Tricia Cline, exquisite figurative ceramic sculpture
Exiles in Lower Utopia
This body of work is an ode to the Animal, its ability to perceive, and our return to that perception. An animal is its very form. Its function is its form. A dog runs at full speed, a distinct scent or sound alters its direction. The legs, the nose, the ears of the dog are its function, its bliss. When an animal recognizes another animal it reads with an instinctual eye the character in the form- the essential nature in the form before it. Its text is not a concept about what it’s looking at but a full-bodied response to the shape, smell, movement, and stance of the image in front of it. The language of animals is the language of images. An image is not an idea with a defined meaning, it is itself an animal.
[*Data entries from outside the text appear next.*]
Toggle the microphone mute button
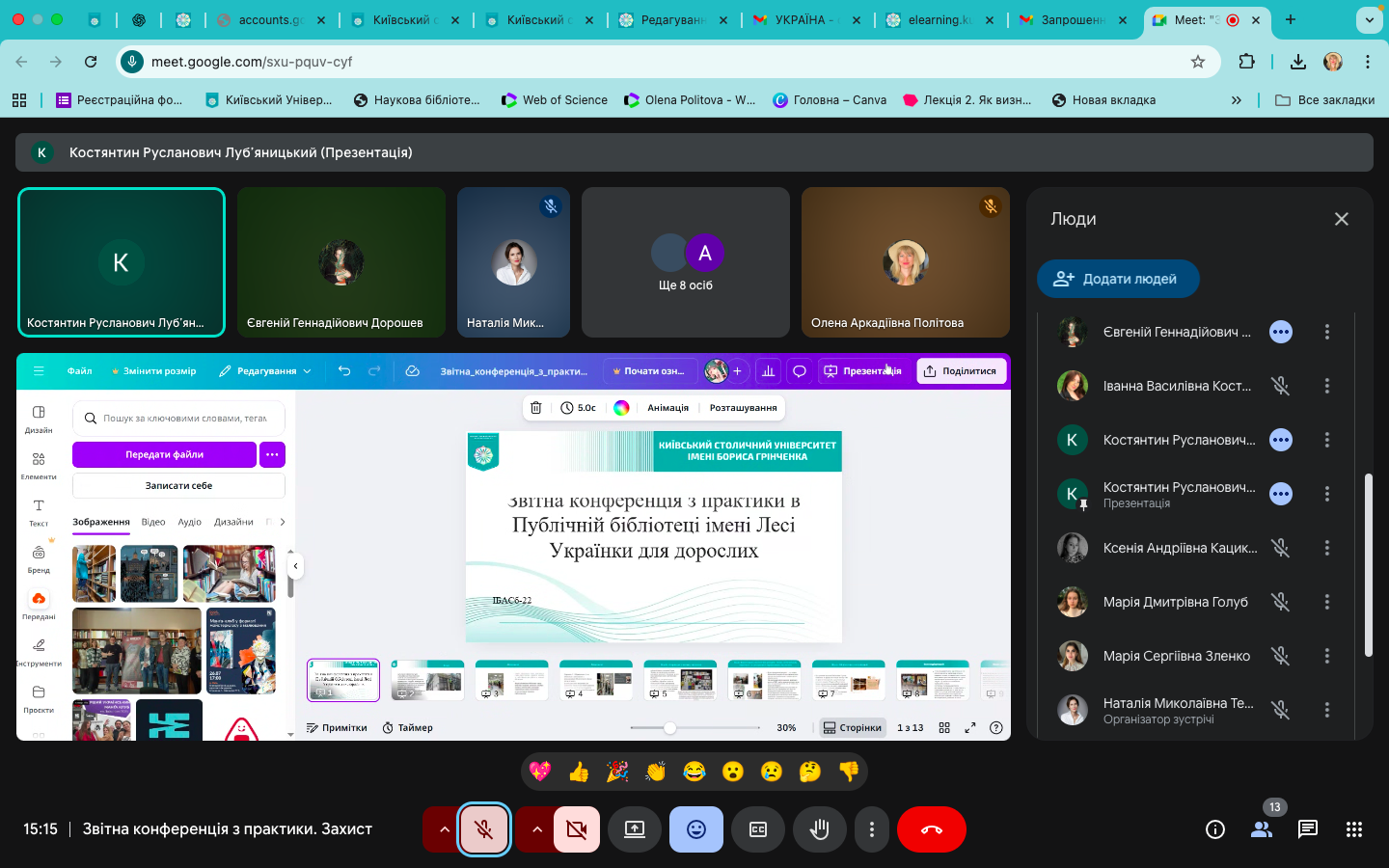Image resolution: width=1389 pixels, height=868 pixels. pyautogui.click(x=484, y=829)
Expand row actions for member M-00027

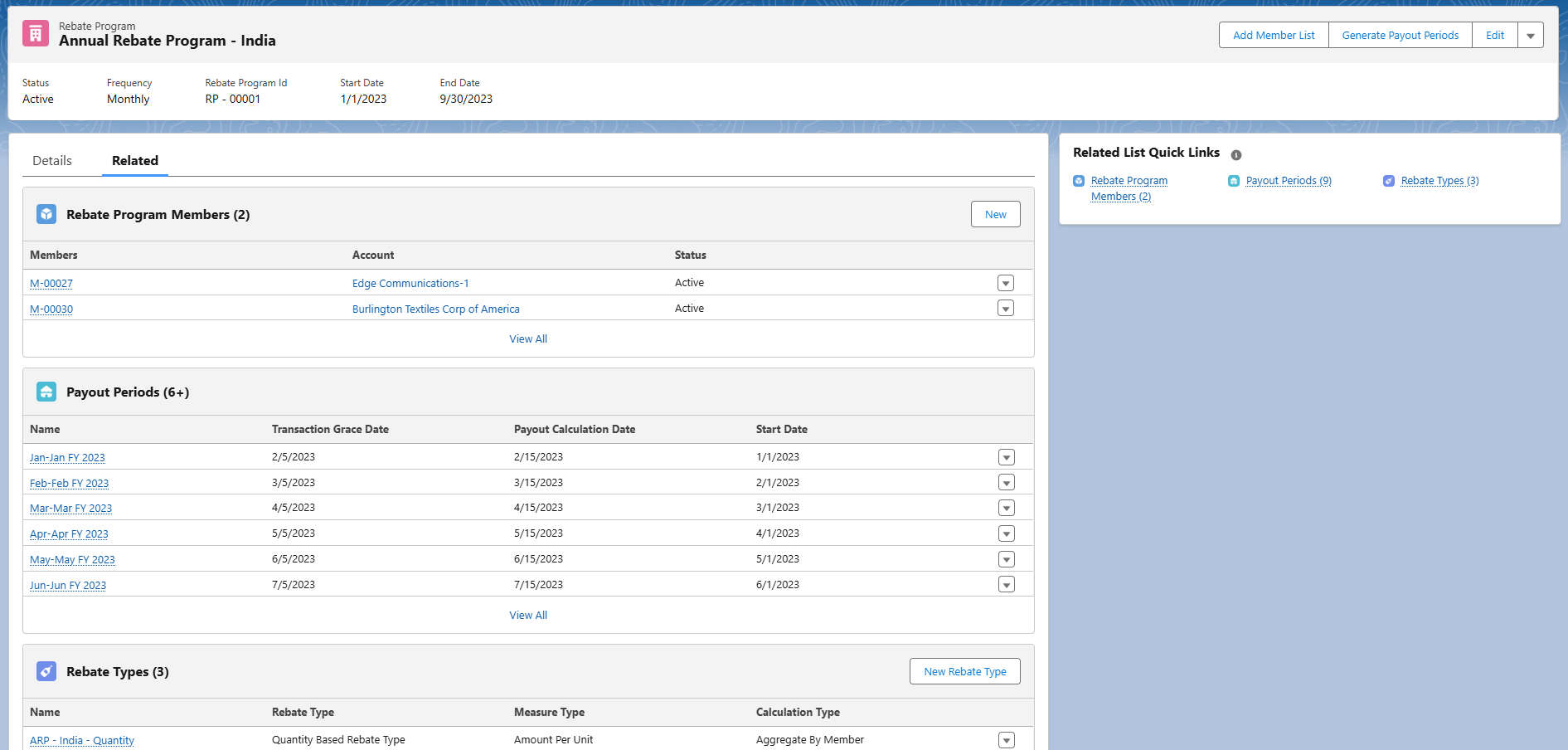(x=1006, y=283)

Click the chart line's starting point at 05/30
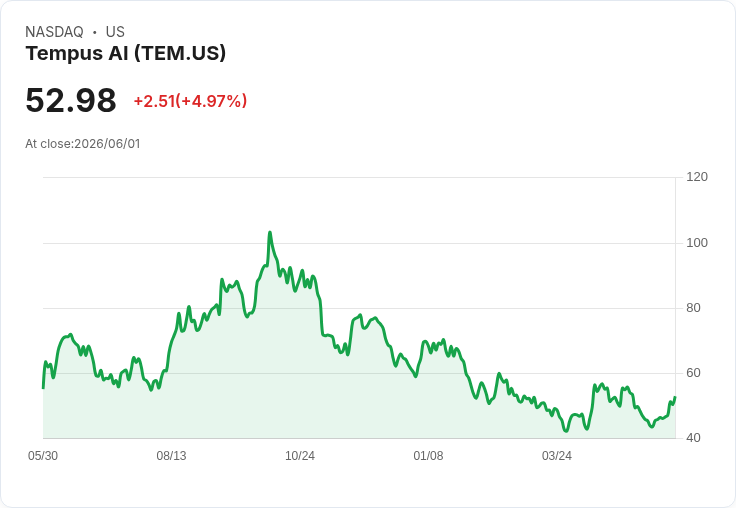tap(43, 388)
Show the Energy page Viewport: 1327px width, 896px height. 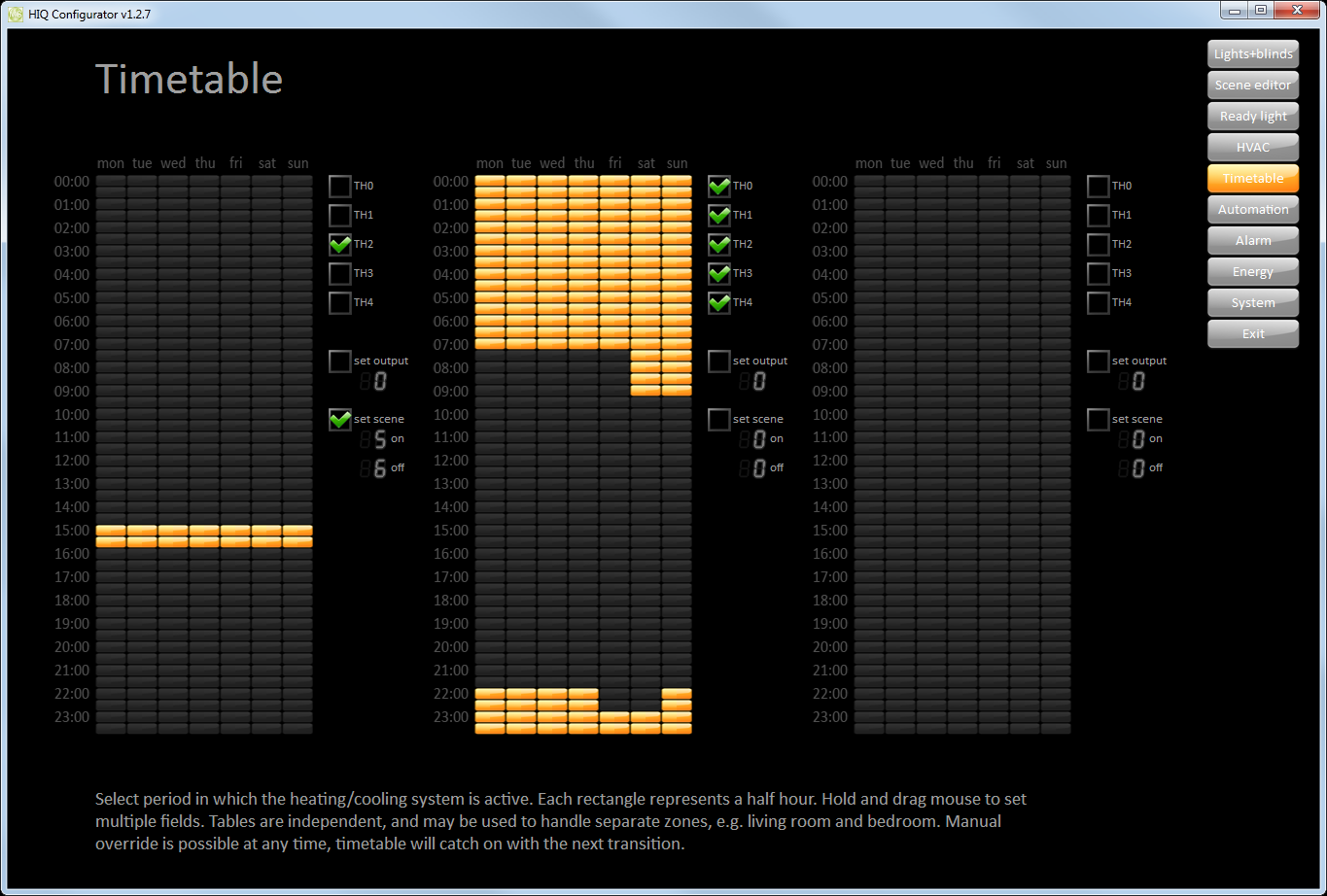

This is the ode-to reconnect with our own animal perception is to clarify and heighten our perception of who and what we are in the moment… to go beyond the limited mental concepts of who we think we are… to an awareness of oneself that is infinitely more vast. The Exiles migrate between the human world and the animal world and carry this awareness on their backs. They are the silent embodiment of this Quest. They understand the language of animals and are self-appointed ambassadors from that world. They are firmly seated, in the language of animals, the language of imagery. They have succeeded by virtue of being.
The work from Exiles in Lower Utopia overlaps in images and characters with Toc Fetch’s series of images done in pencil on paper, Kids of Lower Utopia.